Se você passou a última semana enclausurado num abrigo nuclear soviético, venho informar que Georges St-Pierre renunciou ao cinturão do UFC para tirar férias por tempo indeterminado.

A possibilidade do canadense jamais retornar ao octógono e passar o resto da vida curtindo a bolada que acumulou ao longo de quase 12 anos de truculência diária também é factível.

Essa decisão, uma das mais impactantes no mundinho do MMA em 2013, respingou numa galera e pode ser abordada por vários ângulos.

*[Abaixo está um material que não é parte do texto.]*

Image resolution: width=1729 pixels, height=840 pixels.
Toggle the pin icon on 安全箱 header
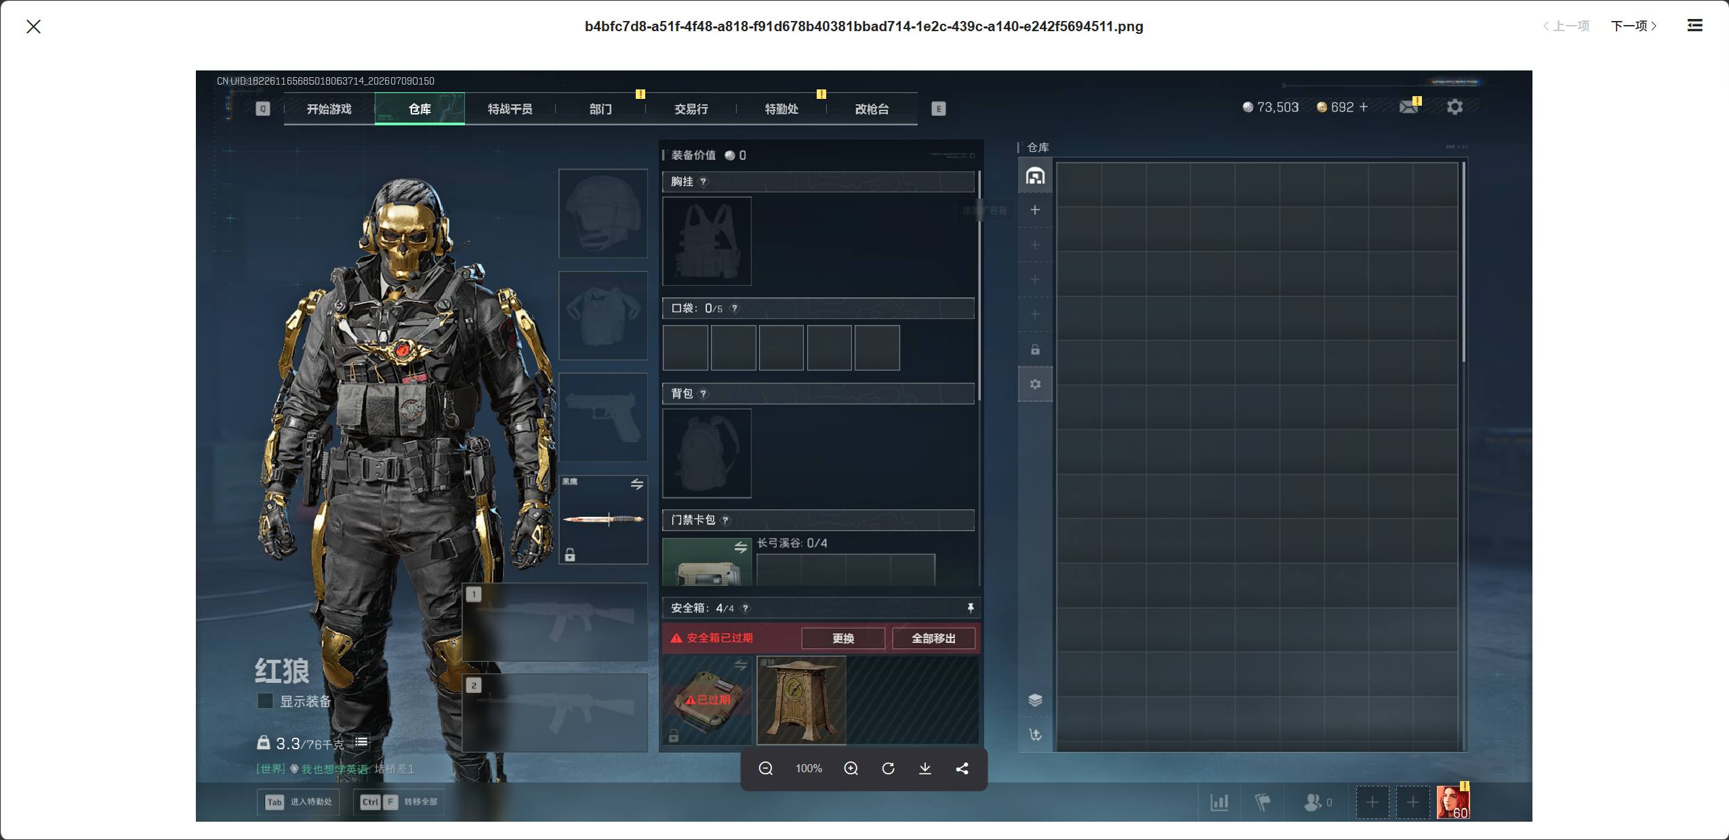(x=970, y=608)
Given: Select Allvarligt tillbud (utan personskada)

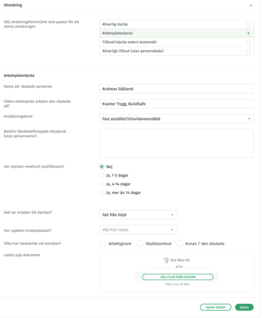Looking at the screenshot, I should (248, 51).
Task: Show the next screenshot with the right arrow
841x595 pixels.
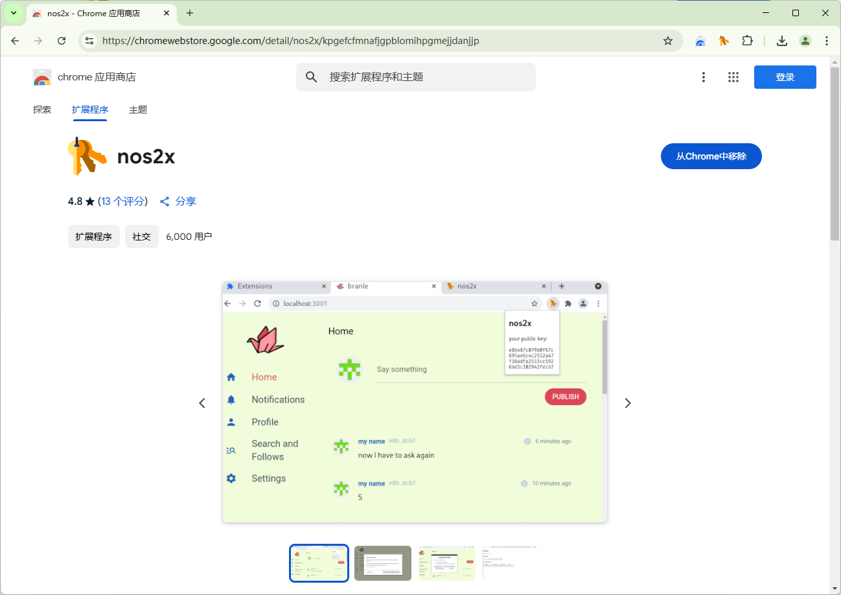Action: point(627,403)
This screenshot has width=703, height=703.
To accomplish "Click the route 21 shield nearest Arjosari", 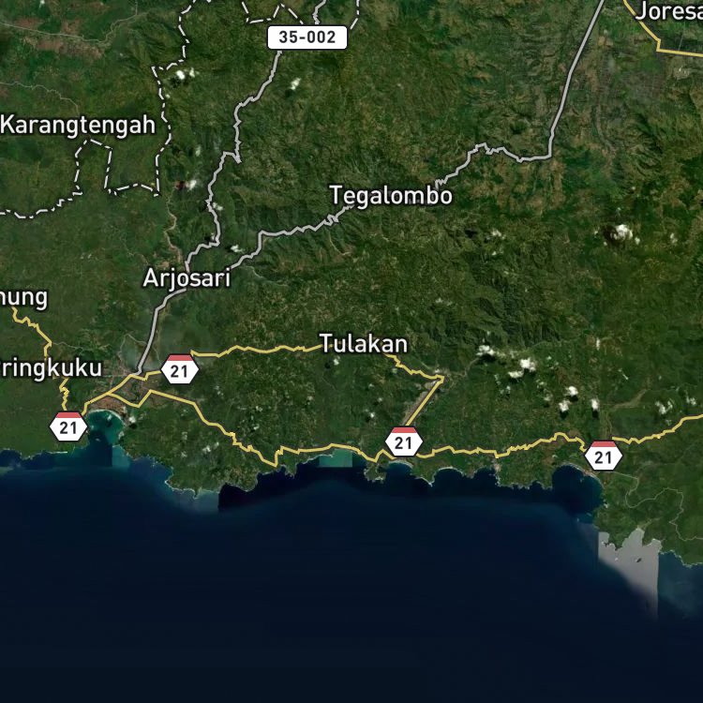I will point(179,369).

Primeiro, vale lembrar que, logo após a contestada vitória sobre Johny Hendricks, Dana White teve um faniquito ao notar que sua galinha dos ovos de ouro pediria as contas:

Você deve aos fãs, você deve ao cinturão, você deve a essa companhia e você deve ao Hendricks a oportunidade de lutar novamente… Não tem essa de ir para um cruzeiro, sair por dois anos, ficar ausente. Sei lá o que ele quis dizer, mas não é assim que funciona.

Alguns dias depois, o cerebral Lorenzo Fertitta, com panos quentes, tentou consertar a lambança do sócio emotivo:

O GSP não nos deve nada. Se ele escolher se aposentar, então que seja assim. Ele vai ser alguém que será sempre admirado como um dos grandes campeões do UFC. Acho que o Dana foi mal entendido e acho que ele está tentando esclarecer isso – disse o executivo ao site MMA Fighting.

Fãs mundo afora também tiveram certa dificuldade com a digestão da novidade.

Para muitos, abandonar o barco logo após levar um calor federal do barbudo ficou parecendo manobra conveniente –quiçá covarde- do campeão meio-médio.

Mas a real é que GSP já vinha dando sinais de desgaste há algum tempo.

Antes mesmo da luta contra o Carlos Condit ele já estava confuso e não sabia se queria continuar lutando. Toda hora ele trazia esse assunto à toma… O problema é que eu tinha que cortá-lo, pois estávamos no meio do “camp” e não tínhamos tempo para ter uma discussão profunda sobre o tema – declarou o treinador Firas Zahabi no programa MMA Hour, do jornalista Ariel Helwani.

Com a poeira mais baixa, vamos tentar entender se o quebequense deixa ou não o nomezinho sujo na praça.

Pra começar, estamos falando de um “homo economicus” como qualquer outro.

Em não sei quantos mil anos de história, ainda não foi inventado outro mecanismo de incentivo mais eficiente que o capital.

Fama, notoriedade em geral, realizações pessoais e outros benefícios são secundários e vêm de carona.

Acontece que, quando a geladeira está cheia, o excesso de tudo isso que 99% da população sonha em ter pode se torna um fardo.

Como diria o Rei de Nova York: “Mais dinheiro, mais problemas”.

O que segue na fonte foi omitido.